Je puise souvent le sujet des articles de cette Newsletter dans les conversations de ma semaine. Un thème est apparu à plusieurs reprises ces jours-ci, celui du choix.
Comment choisir ? Que choisir ? Pourquoi choisir ?
Dans la vie en général, dans les projets d’entreprise en particulier, la liberté est totale avant le choix. Elle est très réduite après. Est-ce cela qui rend le choix si difficile ?
Avant de commencer
C’est plus de 700 commentaires et remarques positives que vous avez partagés sur les réseaux sociaux ou par e-mail depuis le lancement de cette Newsletter ! En voici quelques-unes récentes :
“Vos textes et vos valeurs sont d'une grande inspiration pour moi.”
“J’aime beaucoup beaucoup !!!!!! Magnifique cette semaine, cela me parle tellement et tu as su mettre les mots pour le dire !”
“Merci pour cette belle lecture. Une fois de plus en plein dans le mille.”
“Je bois (comme d'habitude) du petit lait en lisant votre article.”
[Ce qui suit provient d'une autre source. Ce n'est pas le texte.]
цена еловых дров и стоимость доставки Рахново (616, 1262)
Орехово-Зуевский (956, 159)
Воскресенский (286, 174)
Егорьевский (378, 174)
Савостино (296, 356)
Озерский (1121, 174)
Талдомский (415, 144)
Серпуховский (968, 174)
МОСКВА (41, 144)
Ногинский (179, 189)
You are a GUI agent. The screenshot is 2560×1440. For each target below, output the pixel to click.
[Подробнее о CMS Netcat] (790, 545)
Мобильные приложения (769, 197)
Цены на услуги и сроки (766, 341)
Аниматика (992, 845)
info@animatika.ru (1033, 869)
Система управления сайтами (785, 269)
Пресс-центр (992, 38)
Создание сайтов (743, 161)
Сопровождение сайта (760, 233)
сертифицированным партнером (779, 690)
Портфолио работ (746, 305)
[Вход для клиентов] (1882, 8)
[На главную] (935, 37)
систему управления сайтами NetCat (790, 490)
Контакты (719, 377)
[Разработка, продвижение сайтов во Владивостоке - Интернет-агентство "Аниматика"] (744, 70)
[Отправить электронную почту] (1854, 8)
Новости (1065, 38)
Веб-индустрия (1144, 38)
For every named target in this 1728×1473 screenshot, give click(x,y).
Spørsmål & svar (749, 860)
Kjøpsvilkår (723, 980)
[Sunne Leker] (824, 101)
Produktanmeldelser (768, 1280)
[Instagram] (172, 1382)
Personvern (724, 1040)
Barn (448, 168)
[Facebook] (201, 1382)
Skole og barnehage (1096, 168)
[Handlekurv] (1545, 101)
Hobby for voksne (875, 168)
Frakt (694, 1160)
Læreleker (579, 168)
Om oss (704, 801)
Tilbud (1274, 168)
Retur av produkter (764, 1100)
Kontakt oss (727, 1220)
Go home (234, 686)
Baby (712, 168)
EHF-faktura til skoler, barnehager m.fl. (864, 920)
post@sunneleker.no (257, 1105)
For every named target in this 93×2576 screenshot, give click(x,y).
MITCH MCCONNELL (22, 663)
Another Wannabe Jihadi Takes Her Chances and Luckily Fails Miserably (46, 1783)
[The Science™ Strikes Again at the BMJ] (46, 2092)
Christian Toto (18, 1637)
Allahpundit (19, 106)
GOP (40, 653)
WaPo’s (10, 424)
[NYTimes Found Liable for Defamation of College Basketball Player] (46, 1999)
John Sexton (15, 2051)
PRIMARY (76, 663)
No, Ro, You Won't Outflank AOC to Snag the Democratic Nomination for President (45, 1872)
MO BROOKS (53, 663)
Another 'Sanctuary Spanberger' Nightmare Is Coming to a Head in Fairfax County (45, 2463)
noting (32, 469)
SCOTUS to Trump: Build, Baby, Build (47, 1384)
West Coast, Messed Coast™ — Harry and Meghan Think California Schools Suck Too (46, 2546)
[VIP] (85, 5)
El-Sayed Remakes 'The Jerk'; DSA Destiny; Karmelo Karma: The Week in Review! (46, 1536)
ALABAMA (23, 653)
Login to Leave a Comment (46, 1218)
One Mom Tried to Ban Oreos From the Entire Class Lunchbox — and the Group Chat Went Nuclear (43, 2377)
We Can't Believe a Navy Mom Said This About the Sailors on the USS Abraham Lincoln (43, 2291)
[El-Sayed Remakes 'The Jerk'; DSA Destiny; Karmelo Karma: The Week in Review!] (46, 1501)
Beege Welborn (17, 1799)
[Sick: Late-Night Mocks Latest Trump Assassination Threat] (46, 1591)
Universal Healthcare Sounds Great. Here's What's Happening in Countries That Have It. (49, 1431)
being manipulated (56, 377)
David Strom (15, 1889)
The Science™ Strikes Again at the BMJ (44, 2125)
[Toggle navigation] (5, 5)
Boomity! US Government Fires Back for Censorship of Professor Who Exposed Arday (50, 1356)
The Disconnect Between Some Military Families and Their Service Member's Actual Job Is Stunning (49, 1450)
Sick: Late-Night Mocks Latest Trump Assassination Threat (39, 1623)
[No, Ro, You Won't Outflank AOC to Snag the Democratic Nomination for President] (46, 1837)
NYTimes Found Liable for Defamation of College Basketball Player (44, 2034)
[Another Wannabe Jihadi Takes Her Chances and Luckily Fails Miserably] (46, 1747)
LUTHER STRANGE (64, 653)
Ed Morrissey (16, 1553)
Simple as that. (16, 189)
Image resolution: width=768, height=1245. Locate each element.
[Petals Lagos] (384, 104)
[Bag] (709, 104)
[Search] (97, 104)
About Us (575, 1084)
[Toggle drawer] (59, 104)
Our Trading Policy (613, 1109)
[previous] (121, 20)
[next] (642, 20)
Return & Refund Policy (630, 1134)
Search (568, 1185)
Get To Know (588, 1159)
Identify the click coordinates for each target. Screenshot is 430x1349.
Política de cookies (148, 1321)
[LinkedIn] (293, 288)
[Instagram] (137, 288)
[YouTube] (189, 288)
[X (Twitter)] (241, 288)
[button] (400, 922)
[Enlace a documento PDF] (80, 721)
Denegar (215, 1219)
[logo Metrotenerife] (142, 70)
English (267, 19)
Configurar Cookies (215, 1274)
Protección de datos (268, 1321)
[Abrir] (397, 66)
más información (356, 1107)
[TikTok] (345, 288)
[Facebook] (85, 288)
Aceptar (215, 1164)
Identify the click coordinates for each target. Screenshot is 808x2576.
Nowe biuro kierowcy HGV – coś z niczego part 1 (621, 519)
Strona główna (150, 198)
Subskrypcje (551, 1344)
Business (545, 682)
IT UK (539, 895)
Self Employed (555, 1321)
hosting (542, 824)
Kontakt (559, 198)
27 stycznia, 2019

“Toujours aussi passionnant !”
“Cet article est incroyablement bien écrit et révèle toute la profondeur de la simplicité si difficile à obtenir. J'adore votre texte et je le garde précieusement comme référence.”
Merci pour toutes vos remarques positives qui sont autant d’encouragements pour moi. Tant que je sentirais que j’apporte quelque chose, je continuerai.
Merci aussi de vos partages et de vos commentaires sur les réseaux sociaux. Cela permettra à d’autres de découvrir et peut-être d’apprécier aussi ce contenu.
Le choix, la liberté de choix et les facteurs conditionnant nos choix sont des sujets philosophiques qui demanderaient des livres pour être traités, et j’en serais d’ailleurs bien incapable.
Je veux seulement partager ici les cinq façons principales d’opérer des choix et voir ensuite comment elles impactent les cinq grands choix que toute entrepreneure et tout entrepreneur doit faire.
Le “choix-passion” respecte ce que nous sommes
Un ami, lecteur de cette Newsletter, m’a demandé de conseiller son fils, étudiant en première année d’école de commerce, sur le choix de son premier stage.
Après quelques questions, l’étudiant m’a partagé qu’il aimait créer à partir de zéro. Afin de l’aider tout en maintenant sa liberté, je lui ai donné une clé pour choisir son stage.
Il existe en caricaturant deux types d’entreprises: celles qui font principalement appel à la créativité (par exemple les agences de communication) et celles qui suivent principalement des processus (par exemple la banque).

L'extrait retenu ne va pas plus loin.